Data records >>
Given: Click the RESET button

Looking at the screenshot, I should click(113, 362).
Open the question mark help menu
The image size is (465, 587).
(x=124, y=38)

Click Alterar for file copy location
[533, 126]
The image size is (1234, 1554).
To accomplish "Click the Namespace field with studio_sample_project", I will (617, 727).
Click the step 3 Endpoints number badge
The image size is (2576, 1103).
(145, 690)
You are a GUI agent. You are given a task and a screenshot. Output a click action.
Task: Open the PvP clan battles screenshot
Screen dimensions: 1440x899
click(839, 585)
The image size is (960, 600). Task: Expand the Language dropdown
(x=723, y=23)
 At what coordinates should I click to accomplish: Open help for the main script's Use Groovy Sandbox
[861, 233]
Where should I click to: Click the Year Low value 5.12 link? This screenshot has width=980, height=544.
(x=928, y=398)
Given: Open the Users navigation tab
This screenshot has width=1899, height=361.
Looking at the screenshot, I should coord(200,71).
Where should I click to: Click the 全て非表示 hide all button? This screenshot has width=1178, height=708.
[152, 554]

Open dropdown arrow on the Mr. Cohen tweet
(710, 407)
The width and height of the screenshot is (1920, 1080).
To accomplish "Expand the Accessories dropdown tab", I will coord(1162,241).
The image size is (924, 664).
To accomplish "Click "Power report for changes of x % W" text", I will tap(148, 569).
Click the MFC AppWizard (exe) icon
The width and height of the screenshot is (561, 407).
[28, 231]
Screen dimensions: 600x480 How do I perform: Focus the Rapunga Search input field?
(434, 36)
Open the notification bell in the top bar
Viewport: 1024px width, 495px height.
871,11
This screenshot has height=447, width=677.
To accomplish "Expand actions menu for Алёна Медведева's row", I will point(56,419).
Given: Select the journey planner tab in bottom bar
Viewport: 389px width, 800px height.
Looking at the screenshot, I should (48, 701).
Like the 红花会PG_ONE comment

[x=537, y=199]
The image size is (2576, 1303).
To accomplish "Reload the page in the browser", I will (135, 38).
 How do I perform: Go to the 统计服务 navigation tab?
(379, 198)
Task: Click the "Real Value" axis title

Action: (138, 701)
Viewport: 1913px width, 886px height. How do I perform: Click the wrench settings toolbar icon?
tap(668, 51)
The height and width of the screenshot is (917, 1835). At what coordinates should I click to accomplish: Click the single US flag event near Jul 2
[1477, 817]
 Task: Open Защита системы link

Problem to solve >>
Output every line of the material above as a JSON list of strings, one string per line, omitting blank lines.

Answer for this exercise >>
[
  "Given: Click the RESET button",
  "Looking at the screenshot, I should click(113, 362).",
  "Open the question mark help menu",
  "The image size is (465, 587).",
  "(x=124, y=38)",
  "Click Alterar for file copy location",
  "[533, 126]",
  "The image size is (1234, 1554).",
  "To accomplish \"Click the Namespace field with studio_sample_project\", I will (617, 727).",
  "Click the step 3 Endpoints number badge",
  "The image size is (2576, 1103).",
  "(145, 690)",
  "You are a GUI agent. You are given a task and a screenshot. Output a click action.",
  "Task: Open the PvP clan battles screenshot",
  "Screen dimensions: 1440x899",
  "click(839, 585)",
  "The image size is (960, 600). Task: Expand the Language dropdown",
  "(x=723, y=23)",
  " At what coordinates should I click to accomplish: Open help for the main script's Use Groovy Sandbox",
  "[861, 233]",
  "Where should I click to: Click the Year Low value 5.12 link? This screenshot has width=980, height=544.",
  "(x=928, y=398)",
  "Given: Open the Users navigation tab",
  "This screenshot has width=1899, height=361.",
  "Looking at the screenshot, I should coord(200,71).",
  "Where should I click to: Click the 全て非表示 hide all button? This screenshot has width=1178, height=708.",
  "[152, 554]",
  "Open dropdown arrow on the Mr. Cohen tweet",
  "(710, 407)",
  "The width and height of the screenshot is (1920, 1080).",
  "To accomplish \"Expand the Accessories dropdown tab\", I will coord(1162,241).",
  "The image size is (924, 664).",
  "To accomplish \"Click \"Power report for changes of x % W\" text\", I will tap(148, 569).",
  "Click the MFC AppWizard (exe) icon",
  "The width and height of the screenshot is (561, 407).",
  "[28, 231]",
  "Screen dimensions: 600x480 How do I perform: Focus the Rapunga Search input field?",
  "(434, 36)",
  "Open the notification bell in the top bar",
  "Viewport: 1024px width, 495px height.",
  "871,11",
  "This screenshot has height=447, width=677.",
  "To accomplish \"Expand actions menu for Алёна Медведева's row\", I will point(56,419).",
  "Given: Select the journey planner tab in bottom bar",
  "Viewport: 389px width, 800px height.",
  "Looking at the screenshot, I should (48, 701).",
  "Like the 红花会PG_ONE comment",
  "[x=537, y=199]",
  "The image size is (2576, 1303).",
  "To accomplish \"Reload the page in the browser\", I will (135, 38).",
  " How do I perform: Go to the 统计服务 navigation tab?",
  "(379, 198)",
  "Task: Click the \"Real Value\" axis title",
  "Action: (138, 701)",
  "Viewport: 1913px width, 886px height. How do I perform: Click the wrench settings toolbar icon?",
  "tap(668, 51)",
  "The height and width of the screenshot is (917, 1835). At what coordinates should I click to accomplish: Click the single US flag event near Jul 2",
  "[1477, 817]",
  " Task: Open Защита системы link"
]